Get alignment with suppliers

The health system must align with suppliers on the minimum data set truly required for inclusion in the EDI order, as unnecessary data points add time, cost and complexity, and jeopardize protected health information (PHI). They must also agree on how data is formatted so it resides in the right fields for automated processing.

Panelist Jack Koczela, Director of Supply Chain Services, Froedtert Health, described how his team worked with each individual supplier to establish an agreed minimum data set, asking them: “What do you need and where do you need it in the EDI message?”

They settled on the general part information (e.g., vendor part number, price, unit of measure), the specific part information (e.g., lot, serial number), the code to identify the type of order (e.g., bill-only, bill-and-replace), and a “unique key” they could use to connect Froedtert Health and the supplier’s systems (e.g., case ID, sales order number).
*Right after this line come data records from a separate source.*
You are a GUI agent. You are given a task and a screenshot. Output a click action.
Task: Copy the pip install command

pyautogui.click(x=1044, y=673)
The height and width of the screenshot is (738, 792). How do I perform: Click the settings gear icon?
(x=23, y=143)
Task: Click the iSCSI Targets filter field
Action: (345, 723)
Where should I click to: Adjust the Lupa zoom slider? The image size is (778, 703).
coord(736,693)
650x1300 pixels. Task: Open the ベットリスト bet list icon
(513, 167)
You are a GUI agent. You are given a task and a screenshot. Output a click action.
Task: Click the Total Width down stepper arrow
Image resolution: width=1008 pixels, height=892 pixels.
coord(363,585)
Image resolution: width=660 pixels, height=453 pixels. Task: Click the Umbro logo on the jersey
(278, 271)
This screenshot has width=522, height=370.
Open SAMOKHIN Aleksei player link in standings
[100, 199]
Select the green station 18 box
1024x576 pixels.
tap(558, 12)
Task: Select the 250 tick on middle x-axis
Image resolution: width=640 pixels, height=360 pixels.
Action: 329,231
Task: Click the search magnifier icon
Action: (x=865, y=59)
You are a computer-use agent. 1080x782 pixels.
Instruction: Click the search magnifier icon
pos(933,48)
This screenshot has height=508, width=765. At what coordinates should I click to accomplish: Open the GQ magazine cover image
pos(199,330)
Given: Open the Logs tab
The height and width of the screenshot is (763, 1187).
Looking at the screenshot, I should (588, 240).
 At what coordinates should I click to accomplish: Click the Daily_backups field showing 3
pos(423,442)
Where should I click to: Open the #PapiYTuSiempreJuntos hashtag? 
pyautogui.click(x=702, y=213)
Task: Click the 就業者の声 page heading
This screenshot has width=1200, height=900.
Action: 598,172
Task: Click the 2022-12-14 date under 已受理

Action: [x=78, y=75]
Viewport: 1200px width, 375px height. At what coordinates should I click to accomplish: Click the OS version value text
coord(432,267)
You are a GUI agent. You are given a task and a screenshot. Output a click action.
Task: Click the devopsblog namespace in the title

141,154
Get it right the first time

Hatkins stressed the importance of investing time and resources into the upfront data build and system configuration to facilitate automation and avoid manual intervention. He compared the process to a just-in-time (JIT) inventory program, stating:

“If anyone has ever tried to run a JIT program with people touching and adjusting things, you know as well-intentioned as it is, it always creates massive amounts of exceptions. A JIT program needs to have a solid setup to run effectively. This needs a solid setup to run effectively. Not only that. You aren’t talking about cups and gauze, you’re talking about thousands and thousands of dollars. So, there is a cost component that must be right too.”

As Sagliocca told the panel presentation attendees: “This works, but you’ve got to put the work in up front.”